A model for minimizing active processor time

We introduce the following elementary scheduling problem. We are given a collection of n jobs, where each job J _i has an integer length ℓ _i as well as a set T _i of time intervals in which it can be feasibly scheduled. Given a parameter B, the processor can schedule up to B jobs at a timeslot t so long as it is "active" at t. The goal is to schedule all the jobs in the fewest number of active timeslots. The machine consumes a fixed amount of energy per active timeslot, regardless of the number of jobs scheduled in that slot (as long as the number of jobs is non-zero). In other words, subject to ℓ _i units of each job i being scheduled in its feasible region and at each slot at most B jobs being scheduled, we are interested in minimizing the total time during which the machine is active. We present a linear time algorithm for the case where jobs are unit length and each T _i is a single interval, assuming that jobs are given in sorted order. For general T _i, we show that the problem is NP-complete even for B=3. However when B=2, we show that it can be efficiently solved. In addition, we consider a version of the problem where jobs have arbitrary lengths and can be preempted at any point in time. For general B, the problem can be solved by linear programming. For B=2, the problem amounts to finding a triangle-free 2-matching on a special graph.

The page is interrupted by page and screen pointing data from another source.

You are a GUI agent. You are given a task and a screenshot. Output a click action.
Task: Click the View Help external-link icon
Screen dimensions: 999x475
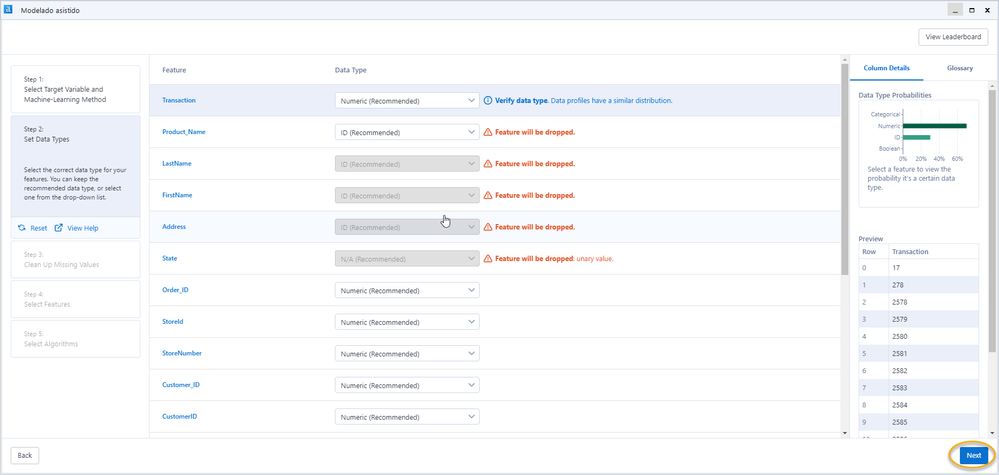[59, 228]
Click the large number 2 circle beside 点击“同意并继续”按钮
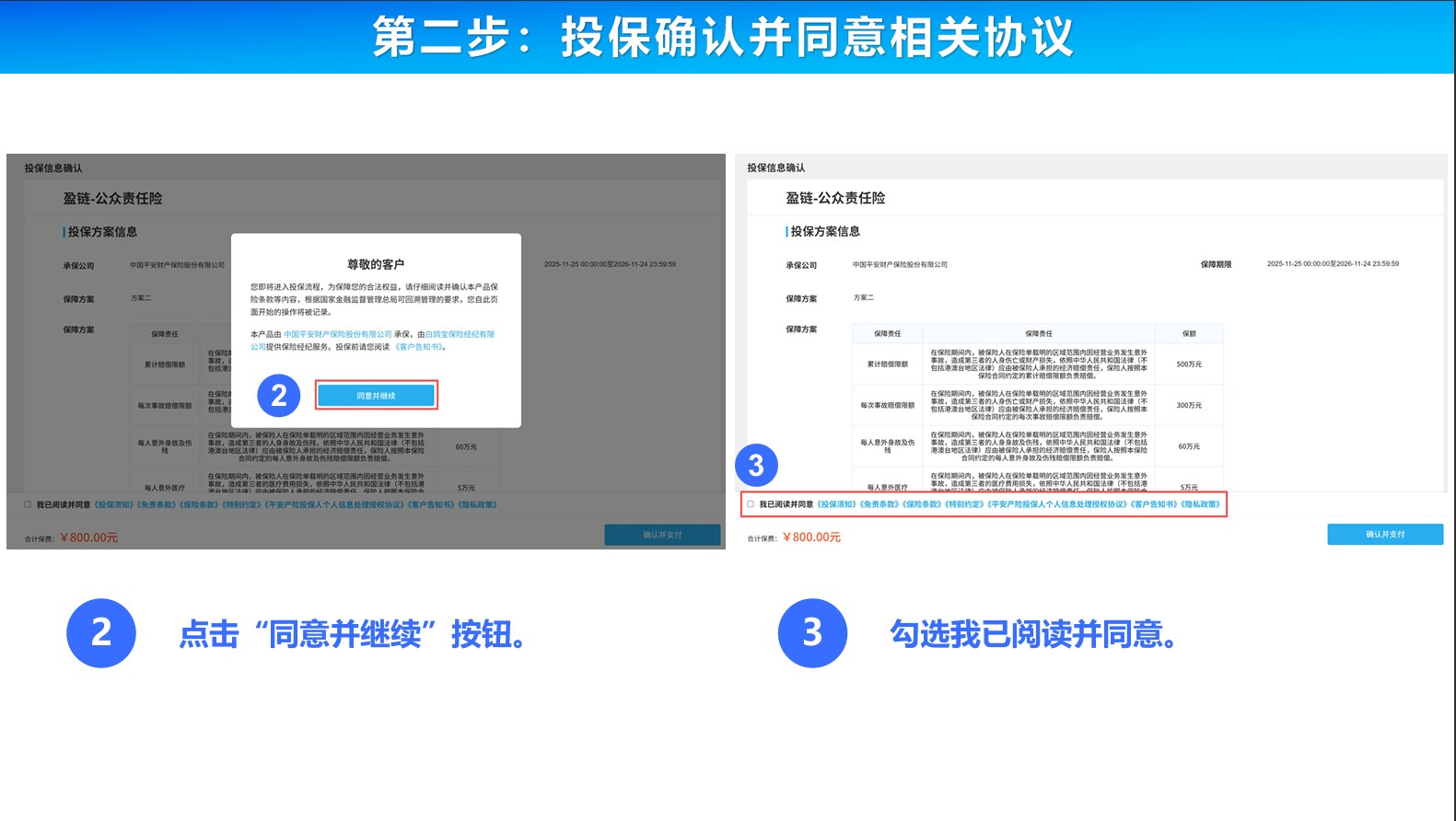 101,633
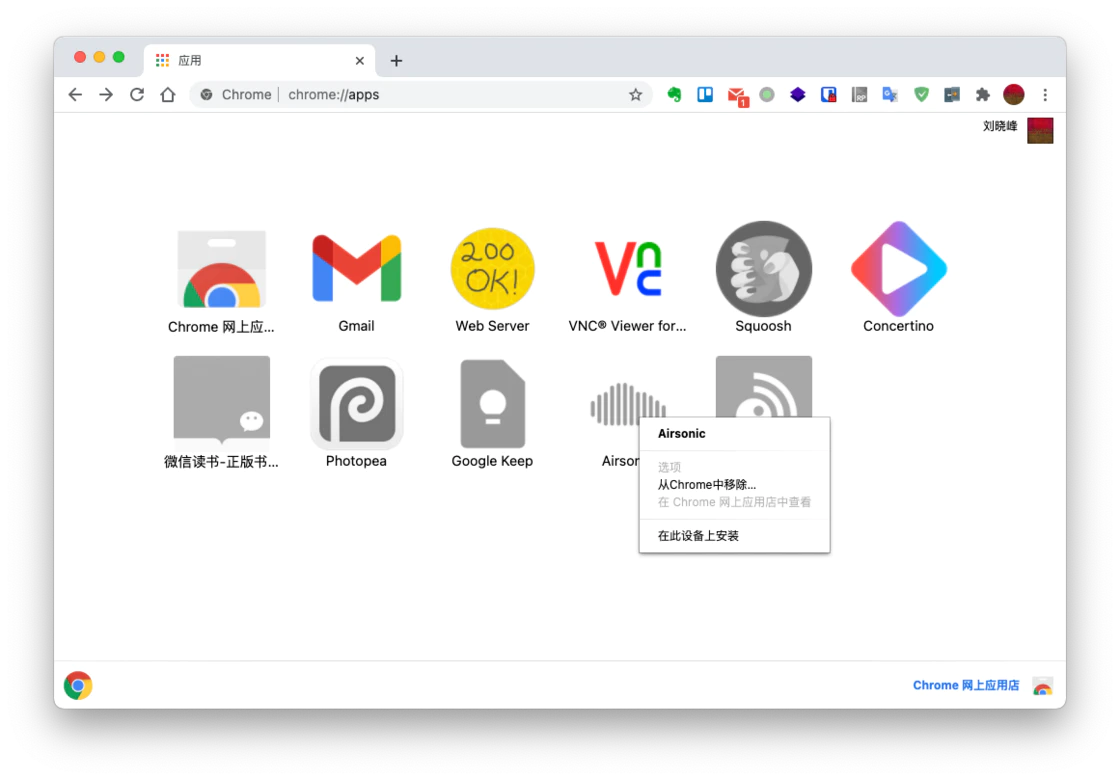This screenshot has width=1120, height=780.
Task: Click the Google Translate extension icon
Action: [890, 95]
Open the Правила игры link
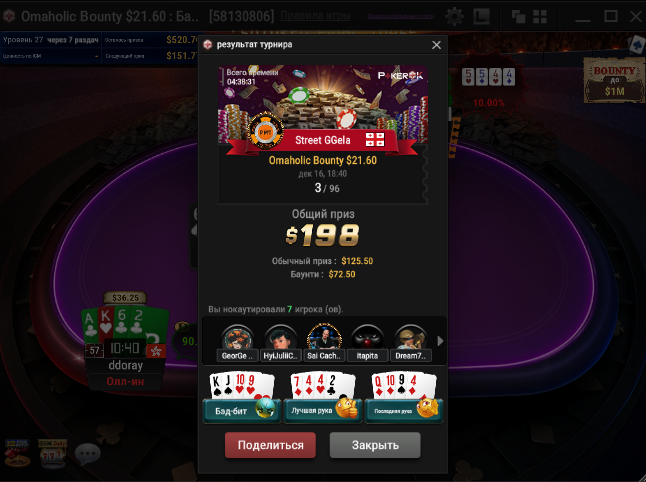Image resolution: width=646 pixels, height=482 pixels. point(315,16)
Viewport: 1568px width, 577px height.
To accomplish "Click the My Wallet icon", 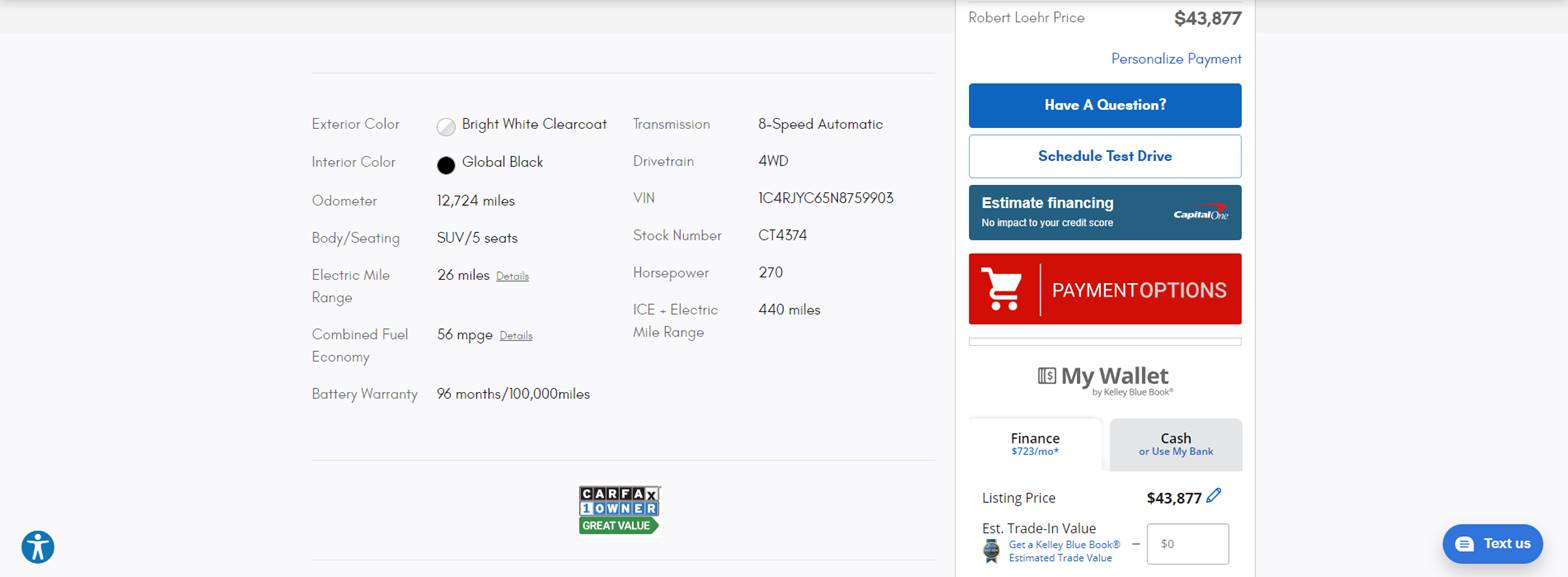I will tap(1047, 376).
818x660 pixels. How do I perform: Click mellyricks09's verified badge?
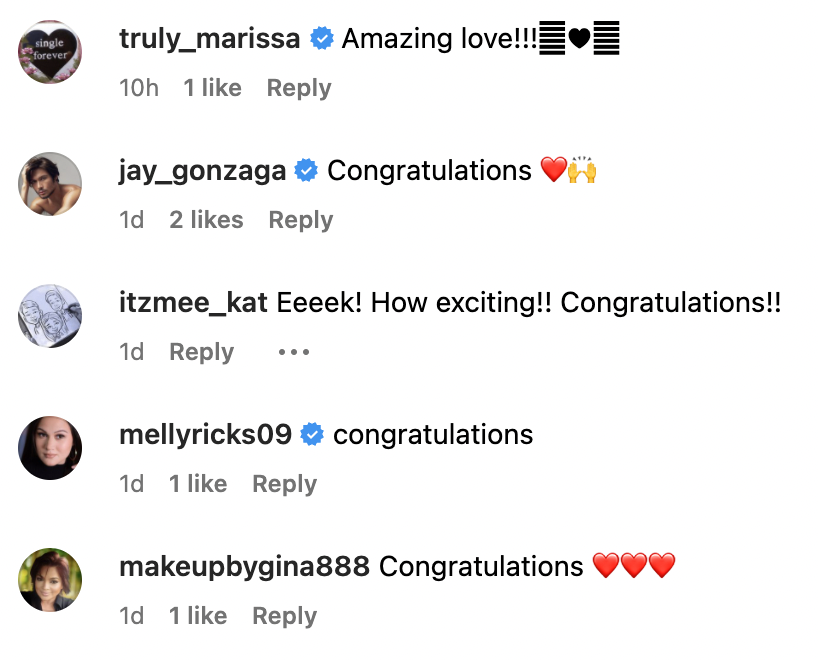click(x=311, y=435)
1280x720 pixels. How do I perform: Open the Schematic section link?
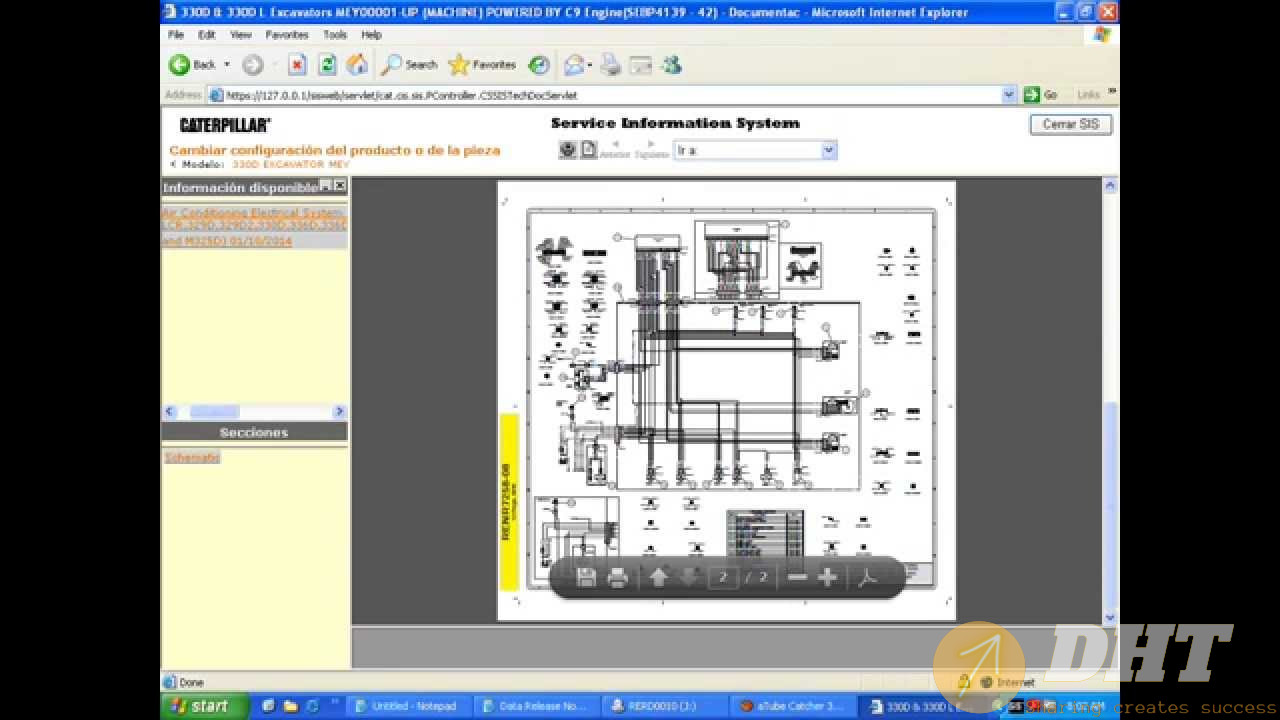click(x=192, y=457)
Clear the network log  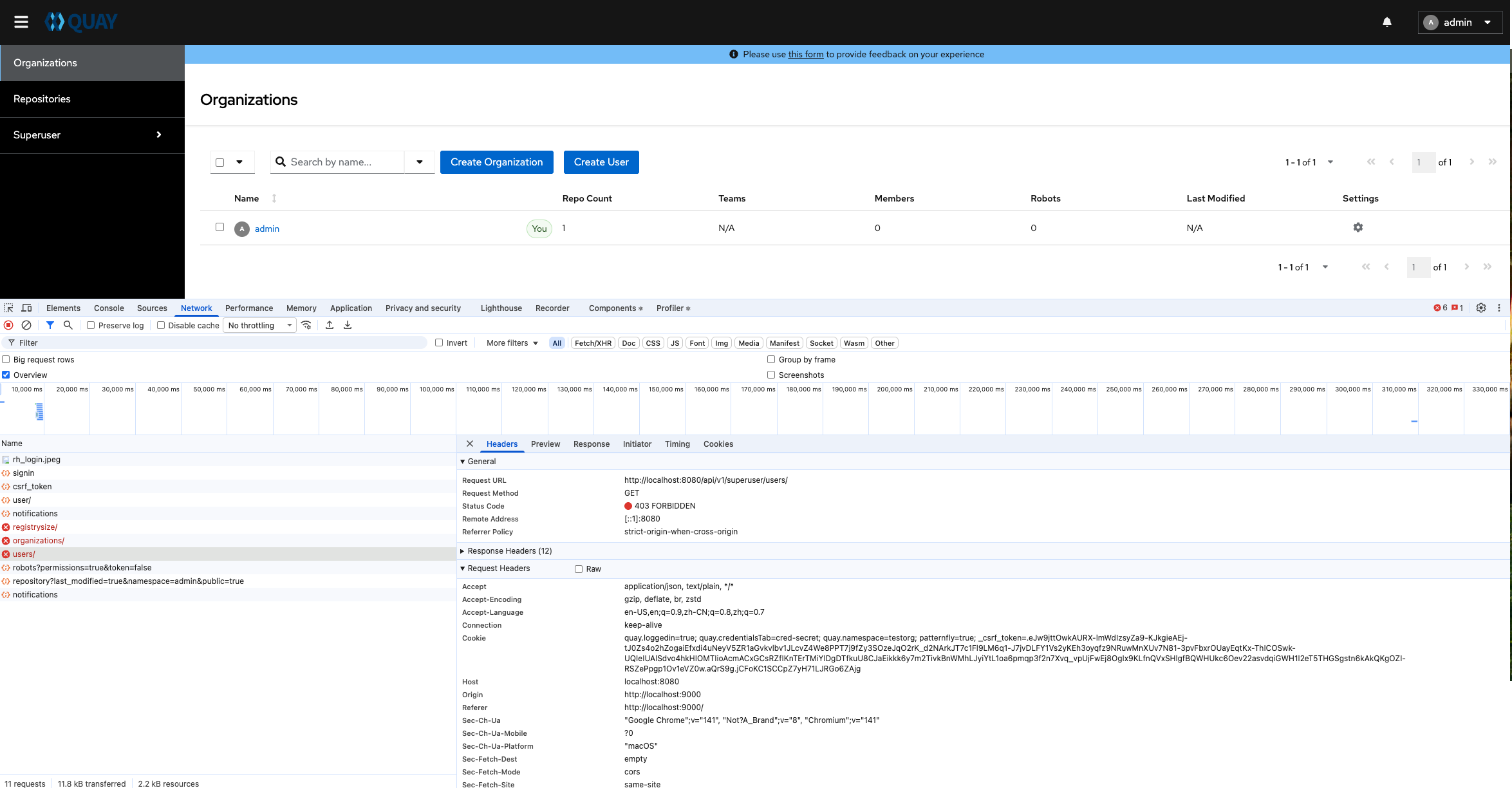(26, 325)
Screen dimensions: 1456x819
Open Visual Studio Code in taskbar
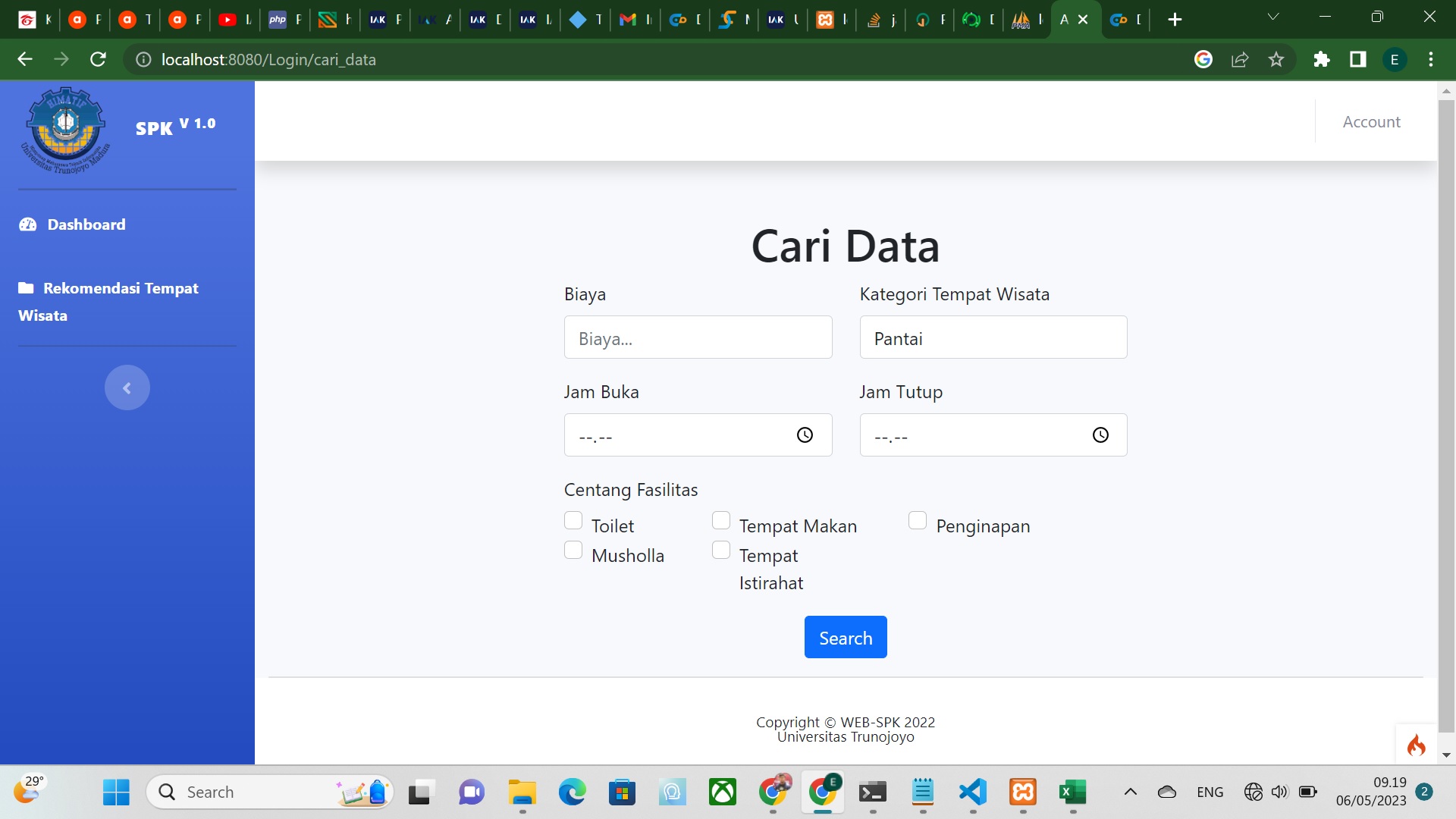(x=973, y=792)
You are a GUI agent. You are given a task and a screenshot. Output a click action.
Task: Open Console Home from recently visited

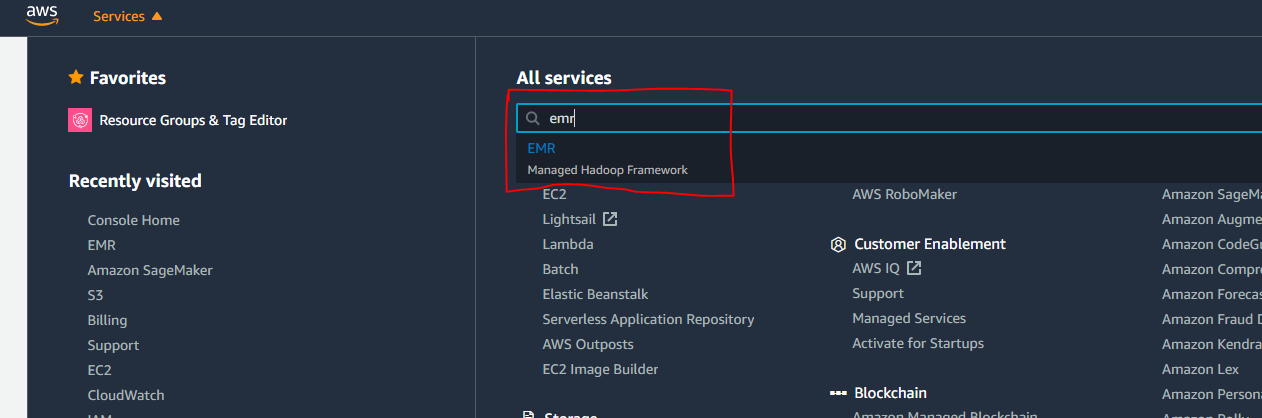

We extend the algorithm of Babenko et al. (Proceedings of the 16th Annual International Conference on Computing and Combinatorics, pp. 120-129, 2010) to handle our variant, and also to handle non-unit length jobs. This yields an O(√Lm) time algorithm to solve the preemptive scheduling problem for B=2, where L=∑ _i ℓ _i . We also show that for B=2 and unit length jobs, the optimal non-preemptive schedule has active time at most 4/3 times that of the optimal preemptive schedule; this bound extends to several versions of the problem when jobs have arbitrary length.